By The Science Advisory Board staff writers

August 10, 2022 -- A new molecule that inhibits drug-resistant bacteria in laboratory experiments, as well as in mice with pneumonia and urinary tract infections (UTIs), has potential for treating stubborn infections in humans, according to researchers.

In their study, published August 10 in ACS Central Science, the researchers reported that a modified compound, dubbed fabimycin, prevented growth for more than 300 strains of drug-resistant bacterial clinical isolates, including Escherichia coli, while remaining relatively inactive toward certain gram-positive pathogens and some typically harmless bacteria that live in or on the human body.
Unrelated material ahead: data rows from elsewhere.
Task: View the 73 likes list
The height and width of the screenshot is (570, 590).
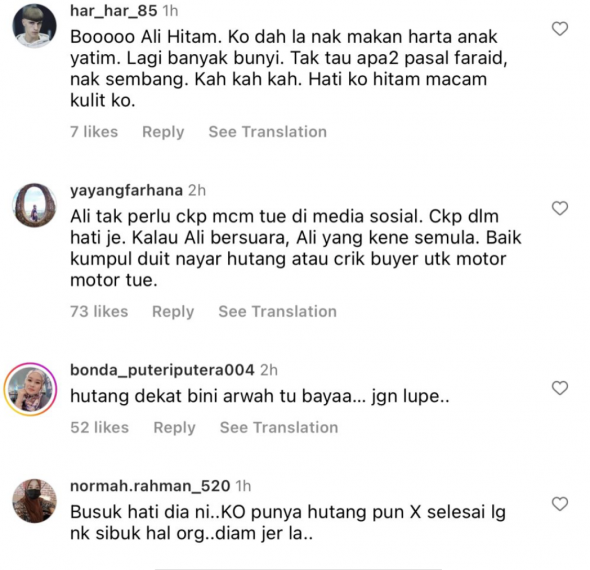Action: pyautogui.click(x=99, y=312)
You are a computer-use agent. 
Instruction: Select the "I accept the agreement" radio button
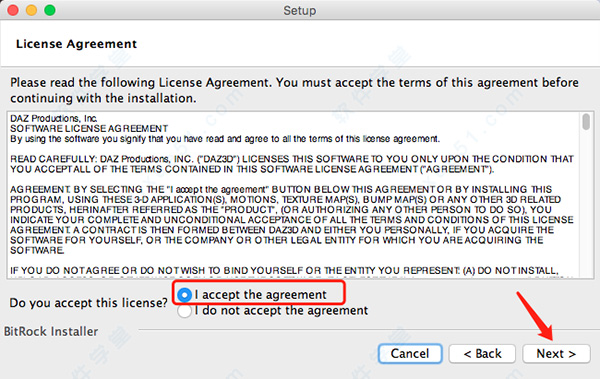[x=184, y=295]
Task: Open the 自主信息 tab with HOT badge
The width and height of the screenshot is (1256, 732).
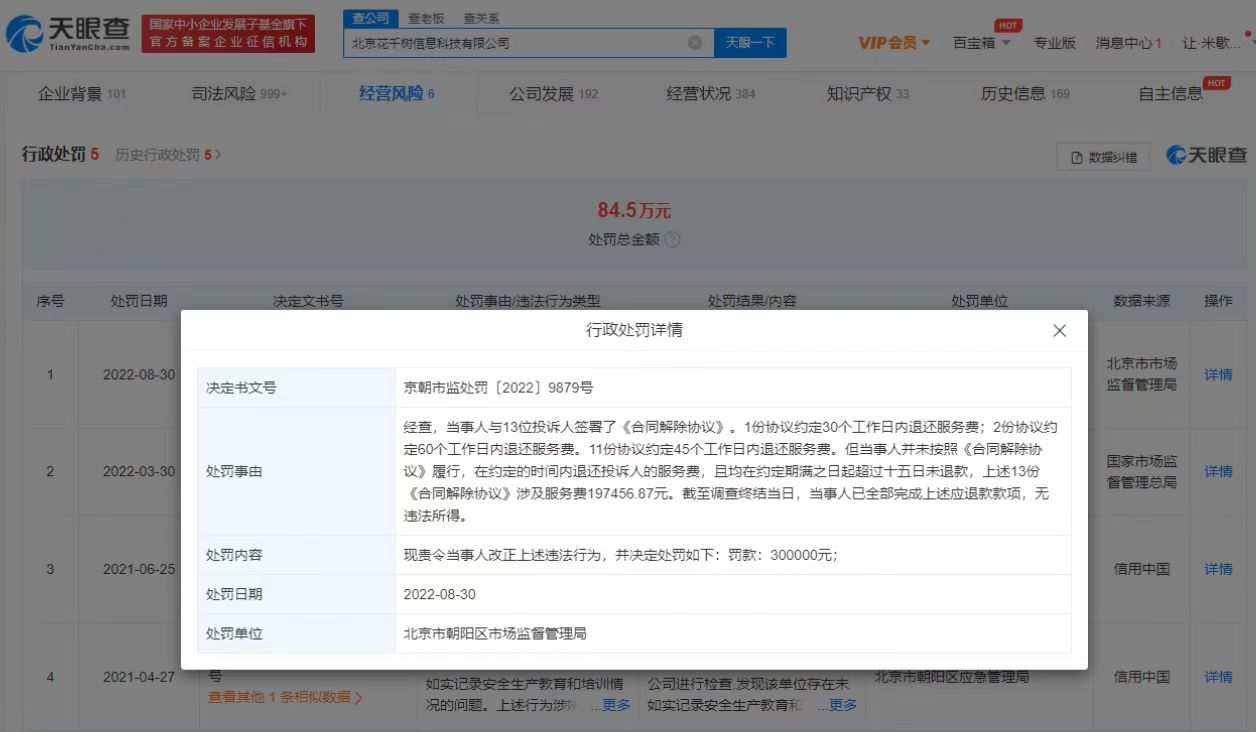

The new molecule also reduced the amount of drug-resistant bacteria in mice with pneumonia or UTIs to preinfection levels or below, performing as well as or better than existing antibiotics at similar doses.

"Fabimycin demonstrates activity in multiple mouse models of infection caused by gram-negative bacteria, including a challenging urinary tract infection model," according to the study's authors. "Fabimycin has translational promise, and its discovery provides additional evidence that antibiotics can be systematically modified to accumulate in gram-negative bacteria and kill these problematic pathogens."